Genevieve: It’s a story about a little girl, who lives on a farm; and her dreams, and strange little fantasies aren’t of the world that she’s from … They’re a little more over the top, and a little more romantic than her setting allows.
E: And where did the inspiration for this come from?
G: Well I just had an image in my head of this little girl in an Edith Piaf pose … sort of dramatic, and teary eyed; and I thought: ‘What could she have done?!’ I felt like she was confessing to something; so it’s like the play is what happened before that image.
E: When you did the first twenty minute show of Pondling (in Collaborations 2013), did you have an inkling that you wanted to develop it?
G: Yeah, before that I’d only written short pieces in the Gaiety School, and for Collaborations; but this is the first time that I knew from the beginning that it was a whole play. By the time I performed it in Collaborations; I actually had to get rid of some of those ideas to make it into a twenty minute piece. It was fun afterwards, putting those bits back in and developing those ideas; but it was also really, really hard. It’s fun writing the bits that just come to you, like, maybe she loves crushing cans, or maybe she follows this glamorous lady home; but then trying to put it all together is difficult … But once the character is fully there, it answers its own questions for you: Sometimes you cut things because you know the character better by then.
E: You started developing the show by yourself … how was it finding a director etc?
G: Well that really just happened naturally, because Paul (Meade) has always helped me with my writing since we started working together during the Gaiety: Whenever I’d have a little idea I would go to him and we’d have a little chat about it. He seems to come at things with the same humour as I do, so his first instinct about ‘Pondling’ was that it was funny, whereas when I was describing it to other people they thought it was horrific! So that was good … after that I didn’t feel too self conscious about it, and it gave the writing a bit more freedom.
E: Like ‘At least one other person gets it’?
G: Yeah exactly!
E: And how was the experience of turning into a radio play?

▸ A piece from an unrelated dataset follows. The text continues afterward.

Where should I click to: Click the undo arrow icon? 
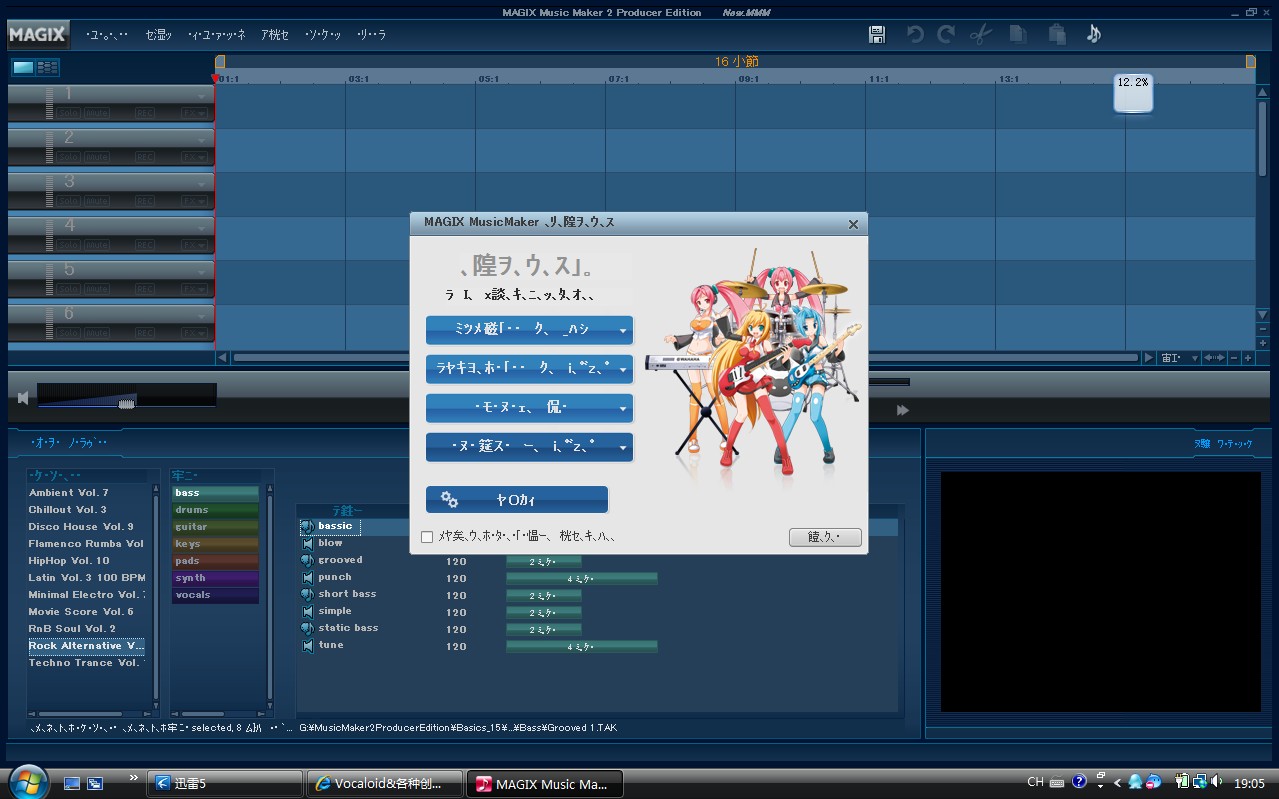(x=914, y=35)
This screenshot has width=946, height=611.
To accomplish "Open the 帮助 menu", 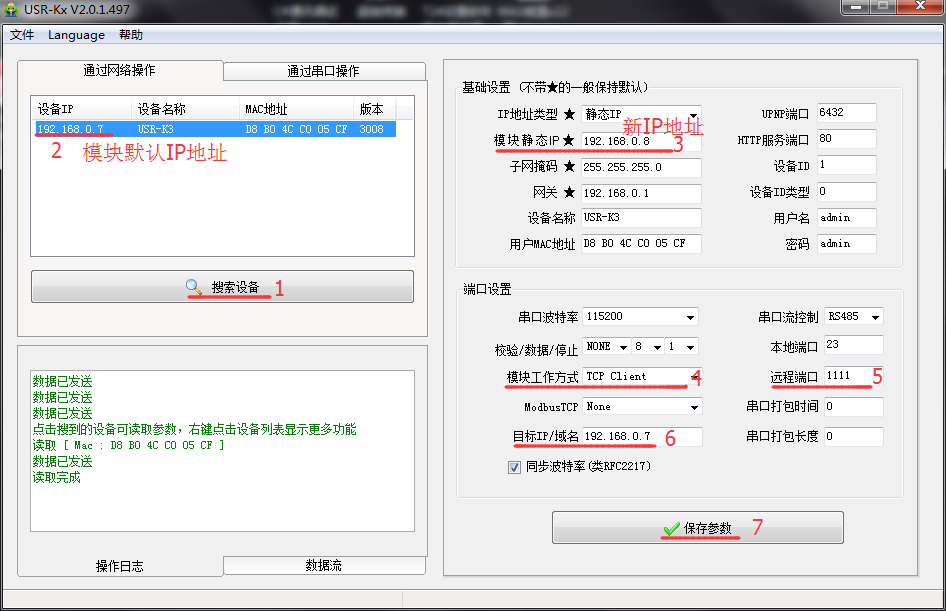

G: Firstly it was a bit scary, but then I realised I (needed to) see the radio production as a completely new thing: Then it just opened up, and I had loads of really fun ideas. We had this idea that she actually has a tape recorder, which she whispers into. Rather than telling the audience in the theatre; she records her stories to be heard in the future … by people in RTE! They gave me a tape recorder so I could do the clunk sound of the play/stop/rewind, and then I’d whisper into it. We got lots of little ideas so some of them make it in, some of them don’t.
E: Did you change much of the actual writing or more just how it was performed?

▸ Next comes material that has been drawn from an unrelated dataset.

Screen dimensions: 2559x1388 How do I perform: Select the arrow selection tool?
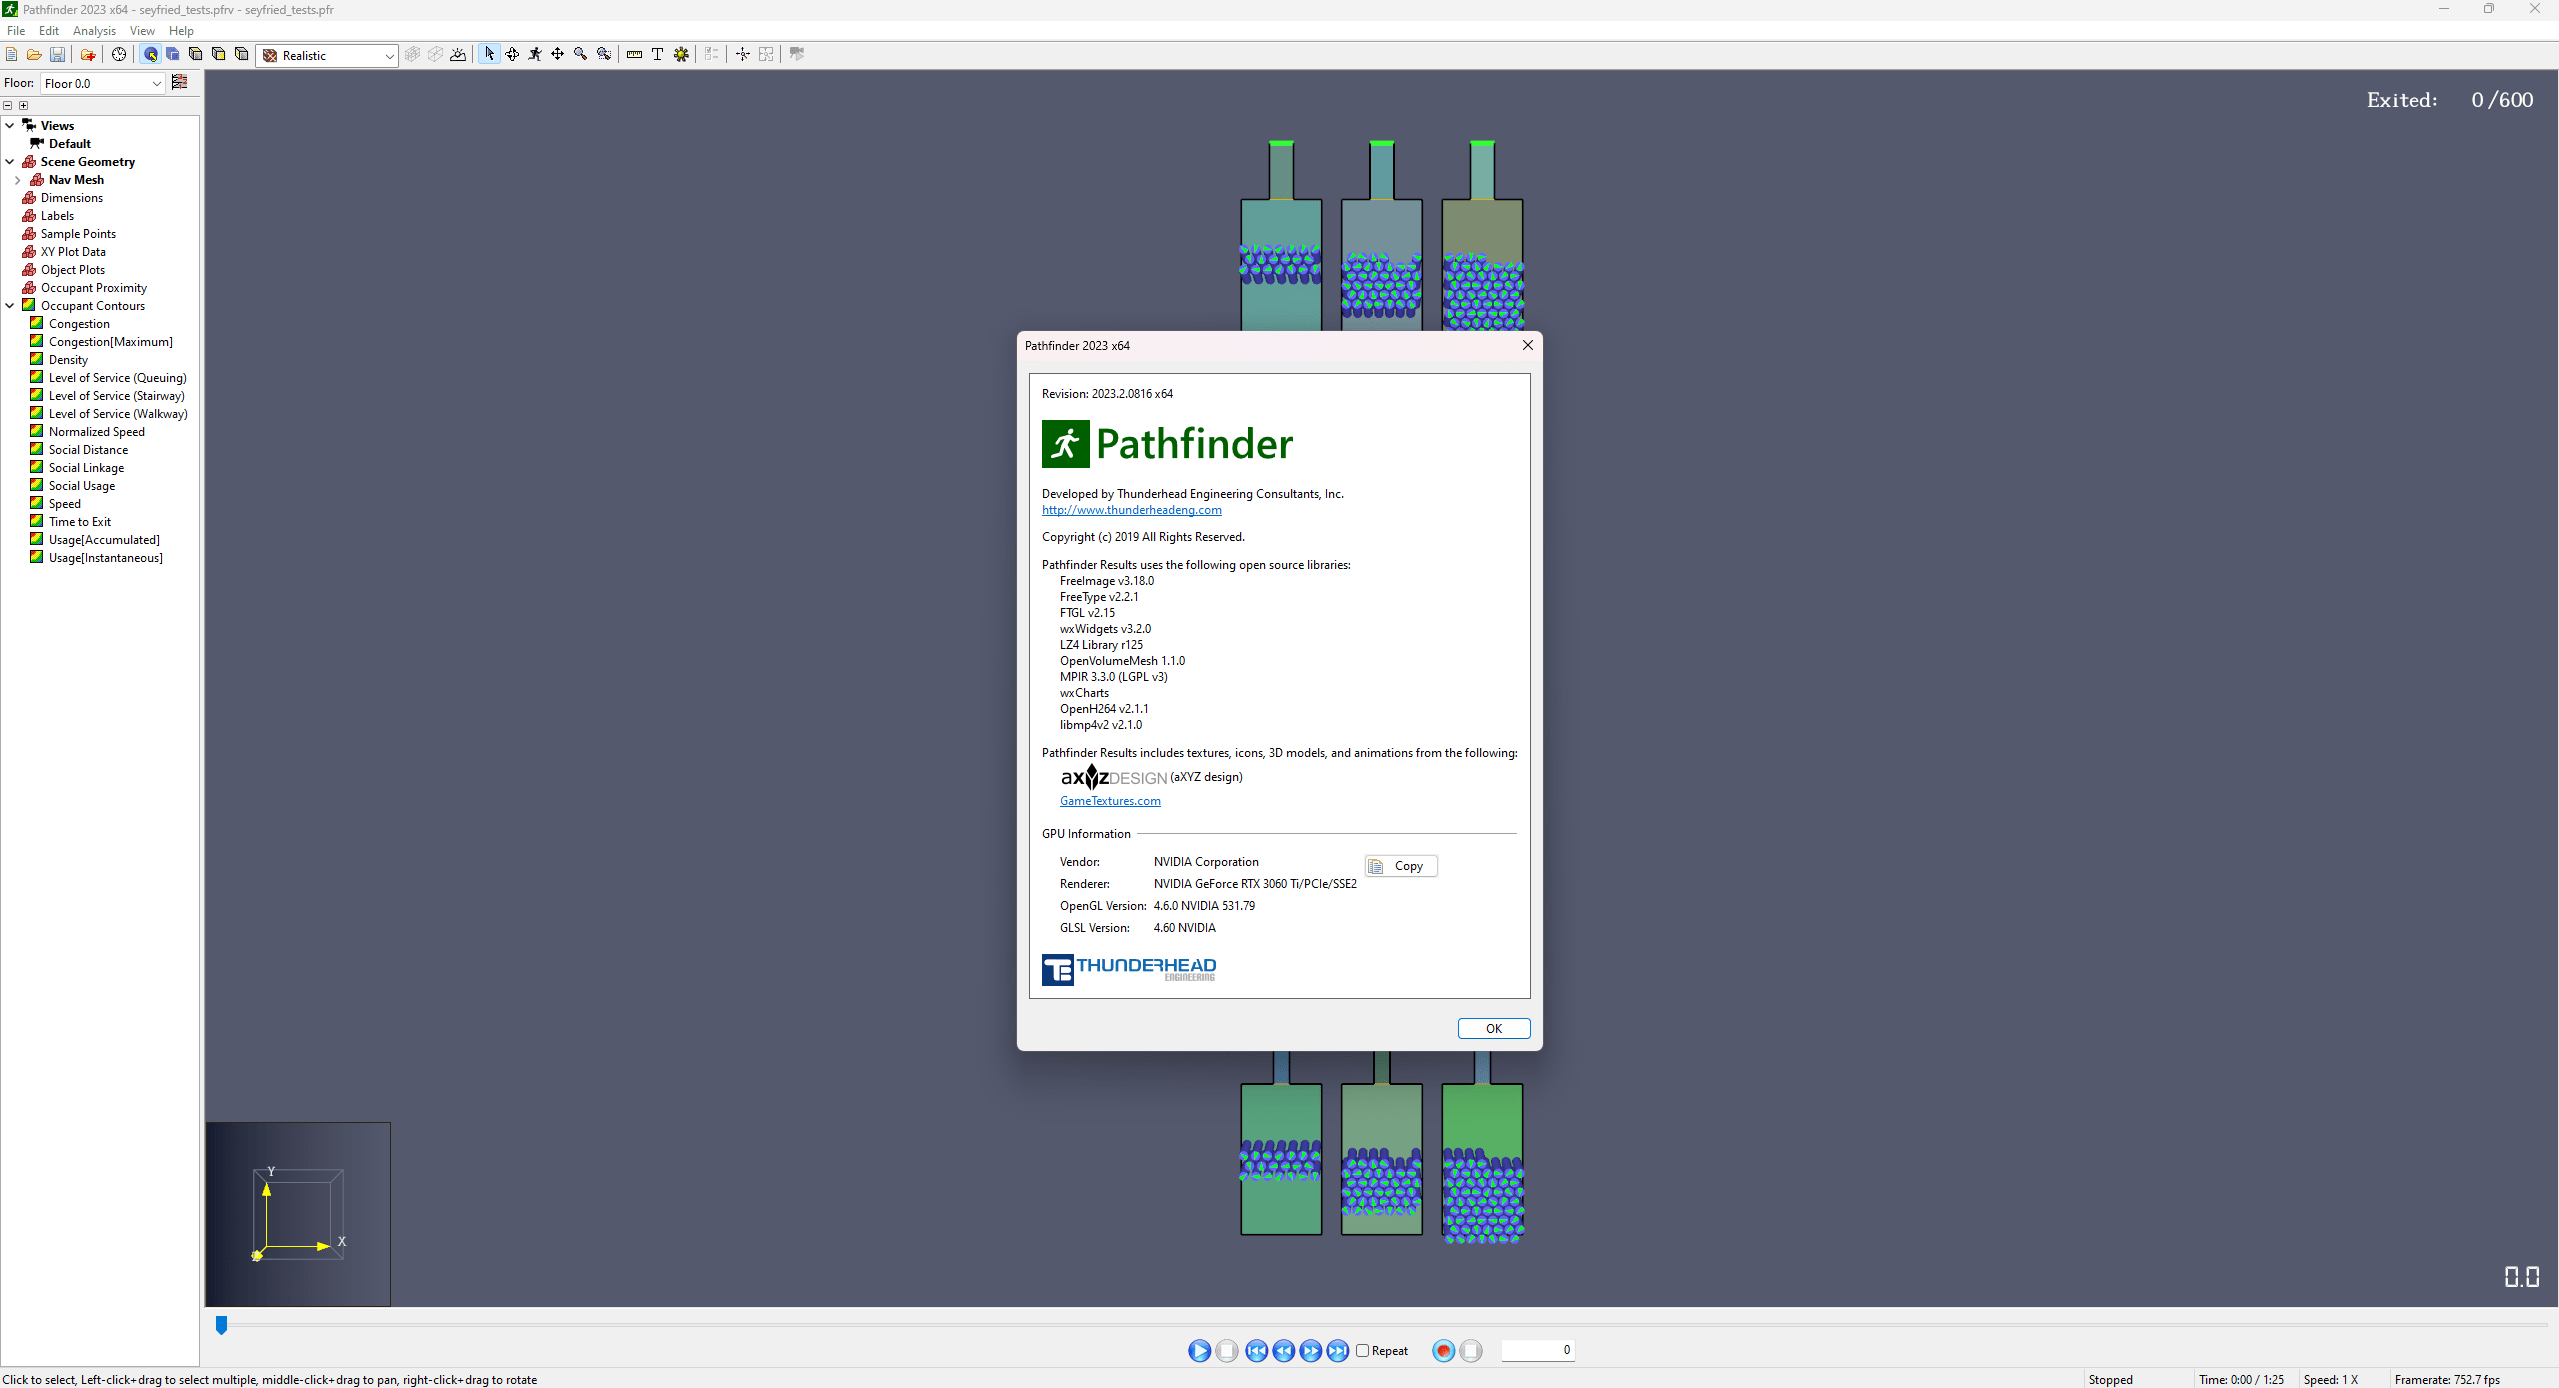coord(489,54)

G: Well there was A LOT of cutting – whole chunks that just weren’t in the radio play; which I kind of like because then the radio play is a thing of its own.

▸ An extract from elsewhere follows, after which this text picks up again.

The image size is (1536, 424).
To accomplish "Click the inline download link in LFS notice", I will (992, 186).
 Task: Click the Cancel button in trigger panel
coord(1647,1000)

E: Now you’ve done the full Fringe production, and seen its huge success, is it less scary this time around, or is there just more expectation?
G: Oh it’s way more scary! Partly because I’m trying to remember what I did in the Fringe; and because during the Fringe nobody had any expectation for it apart from me. So this is actually really scary, because if it goes wrong now it’s like taking everything back! But anyway, you have to give it a chance.
E: As well as Acting and Writing you’ve also worked as a Director. Would you like to do more of this?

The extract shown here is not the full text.